= John Johnston (poet) =

Scottish poet

John Johnston (c.1570–1611) was a Scottish poet.

==Life==
He was born not later than 1570. He styled himself Aberdonensis, i.e. "from Aberdeen". After studying at King's College, Aberdeen, he spent eight years at continental universities, sending home in 1587 from the University of Helmstadt a manuscript copy of George Buchanan's Sphæra, along with two of his own epigrams. At the University of Rostock he formed a lasting friendship with Justus Lipsius.

The influence of Andrew Melville may have helped Johnston to obtain the professorship of divinity at the University of St Andrews, about 1593. His career became closely linked with Melville's.
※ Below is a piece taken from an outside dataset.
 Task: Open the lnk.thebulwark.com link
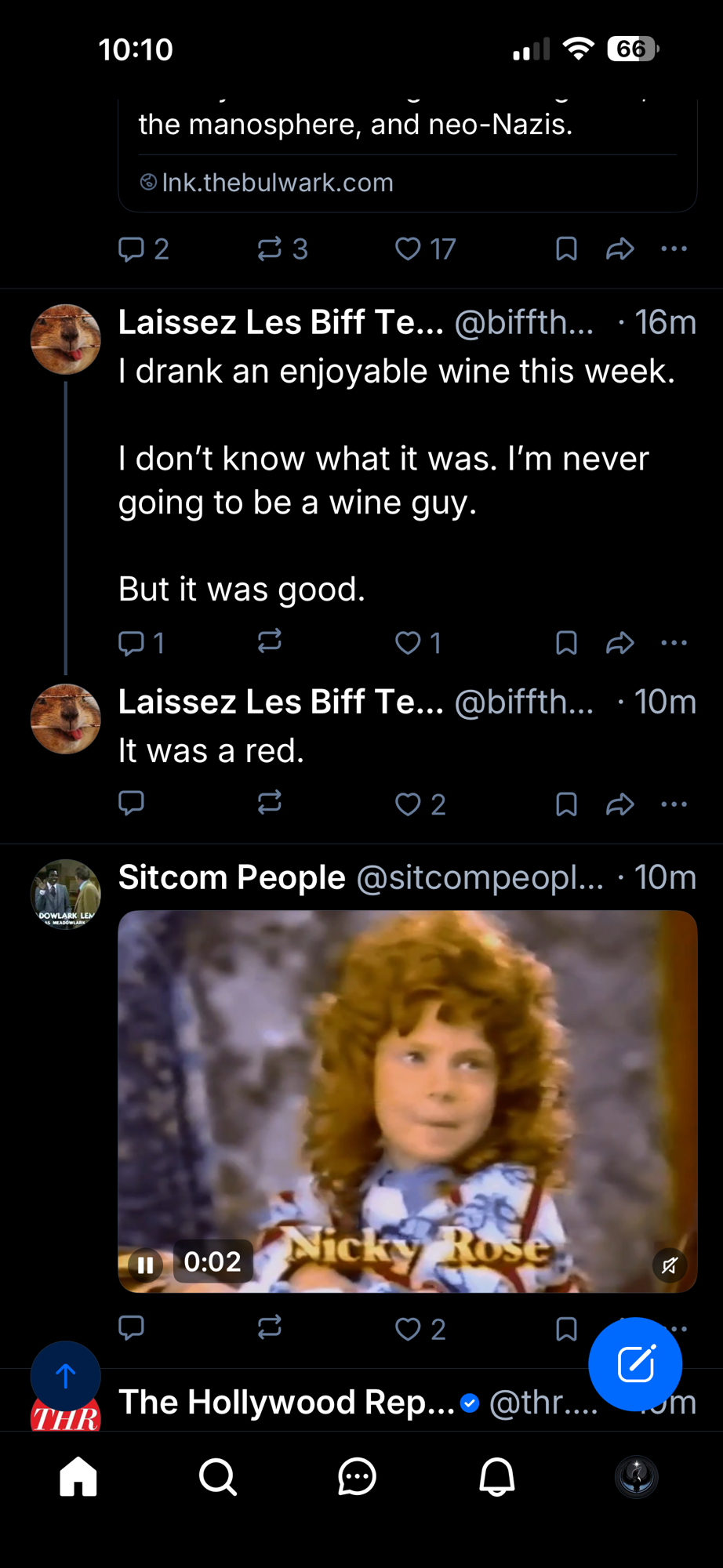point(277,183)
In 1598, when the general assembly of the Scottish church was sitting at Dundee, both were ordered from the town together, because of their opposition to church representation in parliament. In 1603 they jointly appealed with success to Philippe de Mornay against a decision of the synod of Gap on a polemical question. Johnston had been offered the position of second minister in Haddington, East Lothian, but he retained his university chair till his death in October 1611. Johnston's wife, Catharine Melville, and two children predeceased him, and he enshrined their memories in epigrams.

==Works==
In 1602 Johnston published at Amsterdam Inscriptiones Historicæ Regum Scotorum, continuata annorum serie a Fergusio I. ad Jacobum VI.; præfixus est Gathelus, sive de gentis origine Fragmentum Andreæ Melvini; additæ sunt icones omnium regum nobilis Familiæ Stuartorum. The Inscriptiones are a series of epigrammatic addresses to the Scottish kings from Fergus I to James VI; to the latter the work is dedicated. It was followed by a similar work, Heroes ex omni Historia Scotica lectissimi, Leyden, 1603. Both series are included in Arthur Johnston's Deliciæ Poetarum Scotorum. Johnston's other works were:

- Consolatio Christiana sub Cruce, et Iambi de Felicitate Hominis Deo reconciliati, Leyden, 1609.
- Iambi Sacri, Leyden, 1611.
- Tetrasticha et Lemmata Sacra, item Cantica Sacra, item Icones Regum Judæ et Israelis, Leyden, 1612.

He also wrote an unpublished work on Scottish and English martyrs, and he contributed to William Camden's Britannia epigrams on Scottish towns. Letters of his occur in Camden's correspondence and in Robert Wodrow's Life of Robert Boyd, one of which shows that some of his writings were printed at Saumur.